RECORDS TO USE —
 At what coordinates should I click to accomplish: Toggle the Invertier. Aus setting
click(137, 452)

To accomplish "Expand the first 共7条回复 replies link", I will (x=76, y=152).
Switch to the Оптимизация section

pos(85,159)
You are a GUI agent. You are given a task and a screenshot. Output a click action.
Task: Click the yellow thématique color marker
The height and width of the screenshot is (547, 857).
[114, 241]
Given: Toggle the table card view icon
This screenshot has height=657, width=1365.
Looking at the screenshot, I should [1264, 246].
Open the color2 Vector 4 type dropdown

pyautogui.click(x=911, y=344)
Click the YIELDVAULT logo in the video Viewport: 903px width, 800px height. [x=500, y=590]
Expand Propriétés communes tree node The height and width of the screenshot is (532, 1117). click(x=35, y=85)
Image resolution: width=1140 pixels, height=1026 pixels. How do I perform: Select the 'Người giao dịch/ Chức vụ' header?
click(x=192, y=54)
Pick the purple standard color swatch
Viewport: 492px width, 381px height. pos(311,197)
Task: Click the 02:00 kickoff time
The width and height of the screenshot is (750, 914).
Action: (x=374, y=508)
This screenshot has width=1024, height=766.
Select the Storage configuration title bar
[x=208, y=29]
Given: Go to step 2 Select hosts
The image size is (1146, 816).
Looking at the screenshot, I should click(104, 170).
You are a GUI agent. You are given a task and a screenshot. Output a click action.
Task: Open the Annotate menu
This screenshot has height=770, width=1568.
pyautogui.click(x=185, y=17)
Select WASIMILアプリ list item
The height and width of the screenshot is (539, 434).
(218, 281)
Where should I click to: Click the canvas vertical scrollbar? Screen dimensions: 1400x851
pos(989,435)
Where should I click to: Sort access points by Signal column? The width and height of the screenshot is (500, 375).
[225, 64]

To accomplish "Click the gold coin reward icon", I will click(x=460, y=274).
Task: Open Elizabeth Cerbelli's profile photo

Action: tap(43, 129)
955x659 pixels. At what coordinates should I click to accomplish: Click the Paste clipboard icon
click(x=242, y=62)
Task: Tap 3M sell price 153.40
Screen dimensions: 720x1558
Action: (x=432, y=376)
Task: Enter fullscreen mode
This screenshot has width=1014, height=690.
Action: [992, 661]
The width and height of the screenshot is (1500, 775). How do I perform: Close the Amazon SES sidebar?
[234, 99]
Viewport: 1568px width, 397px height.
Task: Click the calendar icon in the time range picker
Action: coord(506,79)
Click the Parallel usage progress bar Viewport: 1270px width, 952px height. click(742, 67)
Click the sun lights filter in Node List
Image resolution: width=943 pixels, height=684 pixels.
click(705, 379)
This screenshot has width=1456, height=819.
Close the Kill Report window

TASK DETAILS —
Give the lines of the material above again, exactly, from its first line through the line that contains "Given: Toggle the table card view icon" and no further.

EXPECTED ANSWER —
 At what coordinates should I click to accomplish: Toggle the Invertier. Aus setting
click(137, 452)

To accomplish "Expand the first 共7条回复 replies link", I will (x=76, y=152).
Switch to the Оптимизация section

pos(85,159)
You are a GUI agent. You are given a task and a screenshot. Output a click action.
Task: Click the yellow thématique color marker
The height and width of the screenshot is (547, 857).
[114, 241]
Given: Toggle the table card view icon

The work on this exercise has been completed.